US House votes to make Washington, DC, the 51st state
Bill to grant DC statehood passes in party line vote, but faces tough opposition from Republicans in the US Senate.
Democrats in the United States House of Representatives approved a bill on Thursday to make the city of Washington, DC, the 51st US state.
Voting along party lines with minority Republicans in opposition, the House approved the bill 216-208. It now faces a tough fight in the US Senate where it is viewed by Republicans as a Democratic power grab.
While the city’s 705,000 residents are able to vote for candidates for US president, they do not have voting representation in Congress and yet must pay taxes to the government.
Making Washington, DC, a state would create new positions in Congress – one House representative and two senators – that all but certainly would be filled by Democrats, as DC’s residents have historically voted for Democratic candidates in overwhelming numbers.
The legislation proposes creating the 51st state out of a square of land on the Potomac River set aside by Congress in 1780 for the nation’s capital. A sliver of property around the White House, the US Capitol and the National Mall would remain a federal district, as spelled out in the US Constitution.
Under the newly approved House bill, the new state would be known as Washington, Douglass Commonwealth — named after famed abolitionist Frederick Douglass, who lived in Washington from 1877 until his death in 1895.
An identical statehood bill passed the House in 2020, but it quickly died in the then-Republican-controlled Senate. Now, with the 2020 elections leaving Democrats in control of both chambers and the White House, Republican senators may resort to a filibuster to stymie the statehood bill.
For lifelong statehood proponents like Eleanor Holmes Norton, Washington’s long-serving, non-voting delegate in the House, Thursday’s vote was a culmination of a life’s work.
“My service in the Congress has been dedicated to achieving equality for the people I represent, which only statehood can provide,” Norton said at a Wednesday news conference.
“My life as a third-generation Washingtonian has marched towards this milestone.”
Senate Majority Leader Chuck Schumer, a Democrat, on Thursday he intends to bring the bill up in the Senate.
“DC statehood is something I strongly believe in. We are going to do everything we can to pass it,” Schumer said at a Capitol Hill media conference.
The House just passed the bill to grant D.C. official statehood.
This is about democracy. It’s about self-government. It’s about voting rights.
I was proud to re-introduce this bill in the Senate, and we are working to make #DCStatehood a reality.
— Chuck Schumer (@SenSchumer) April 22, 2021
The measure has received strong support from President Joe Biden’s White House, which released a statement on Tuesday calling Washington’s unrepresented status “an affront to the democratic values on which our Nation was founded”.
The White House praised Washington as worthy of statehood, with “a robust economy, a rich culture, and a diverse population of Americans from all walks of life who are entitled to full and equal participation in our democracy”.
Republican opposition was on display during Thursday morning’s floor debates in advance of the House vote.

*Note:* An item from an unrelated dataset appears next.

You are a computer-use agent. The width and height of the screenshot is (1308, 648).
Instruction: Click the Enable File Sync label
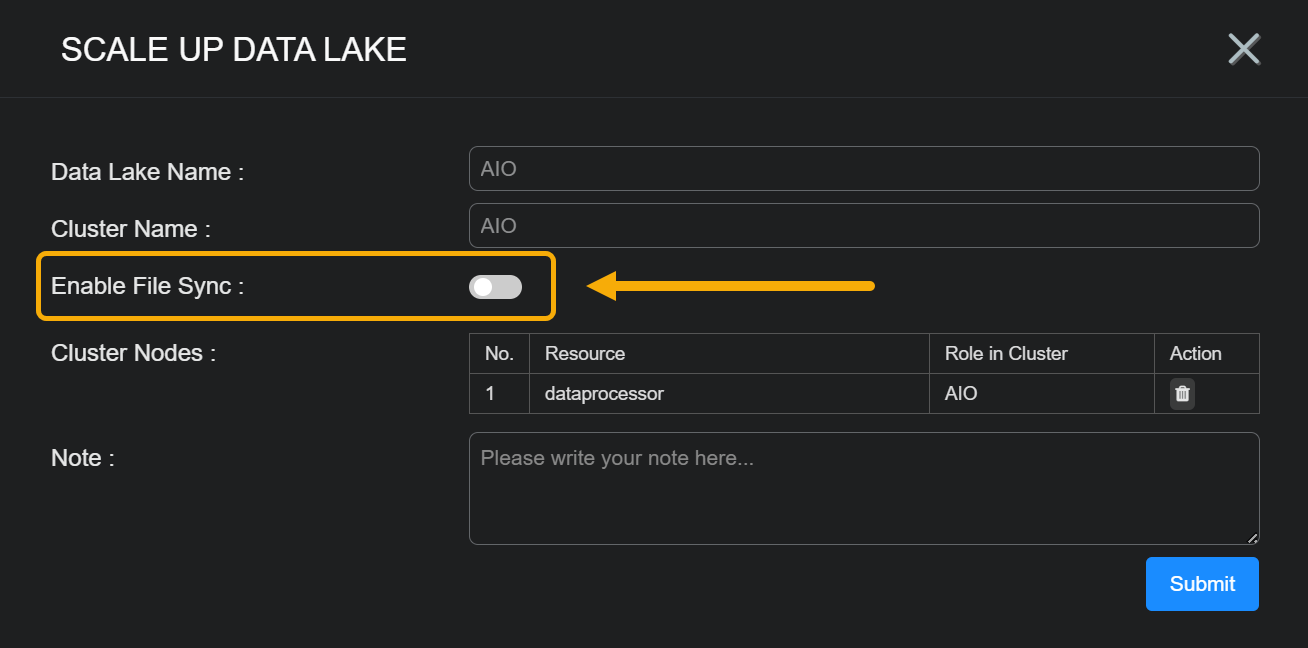pos(147,286)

The nation’s founding fathers, “never wanted DC to be a state and they specifically framed the Constitution to say so”, said Georgia Republican Representative Jody Hice.
“This is absolutely against what our founders intended, and it ought to be soundly rejected.”
But Virginia Democratic Representative Gerald Connolly pointed out that Kentucky was once a part of Virginia, yet was carved out as a state by a simple act of Congress.
Connolly argued that the federal district was a theoretical concept when first conceived, not the community it is now with a larger population than the states of Vermont and Wyoming.
“When the Constitution was written, this place didn’t exist,” he said.
“When people say this is not about race and partisanship, you can be sure it’s about race and partisanship.”
During a March hearing by a House oversight committee, Republicans had argued DC was unfit for statehood while calling the entire effort a cynical Democratic power play.
Opponents proposed a variety of alternatives, from absolving Washingtonians of federal taxes to “retroceding” most of DC back into the state of Maryland.